Re-transcription · 42-min recording, M2 MacBook Pro
| Model | Speed | WER · accented EN | WER · clean EN | Languages |
|---|---|---|---|---|
| Whisper Large V3 Turbo | 12.7× | 32.3% | 7.8% | 99 |
| Parakeet TDT V3 Pro | 180× | 38.9% | 8.7% | 25 |
| Whisper Small | 17.7× | 45.9% | 9.2% | 99 |
| Whisper Base | 59.6× | 51.1% | 9.2% | 99 |
Live transcription · French-accented English
| Engine | WER | Latency |
|---|---|---|
| Parakeet EOU 120M Pro | 38.4% | ~160 ms |
| Parakeet Sliding Window Pro | 56.8% | ~11 s |
| WhisperKit Base+Small | 65.9% | ~12 s |
Large V3 Turbo wins on accuracy. Best on all three scripts: 32.3% on French-accented English, 7.8% on clean audio. If the transcript needs to be right, this is the one.
Parakeet is 14x faster on the same file. Near-identical WER on clean speech (8.7% vs 7.8%). Falls behind on accented speech and code-switching. Worth it when speed matters and audio is clean.

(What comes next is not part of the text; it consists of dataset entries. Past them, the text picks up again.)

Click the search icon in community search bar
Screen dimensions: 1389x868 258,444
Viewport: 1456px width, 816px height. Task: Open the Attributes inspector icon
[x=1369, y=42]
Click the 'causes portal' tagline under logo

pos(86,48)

Parakeet EOU is a different category. Word-by-word output at ~160 ms latency. Comparing its 38.4% WER to batch models isn't fair: it's a streaming engine optimised for real-time, not accuracy.
Published benchmarks are optimistic. Every model ran 10-30x worse on accented or foreign-language speech than studio numbers suggest. Real meetings are harder than LibriSpeech.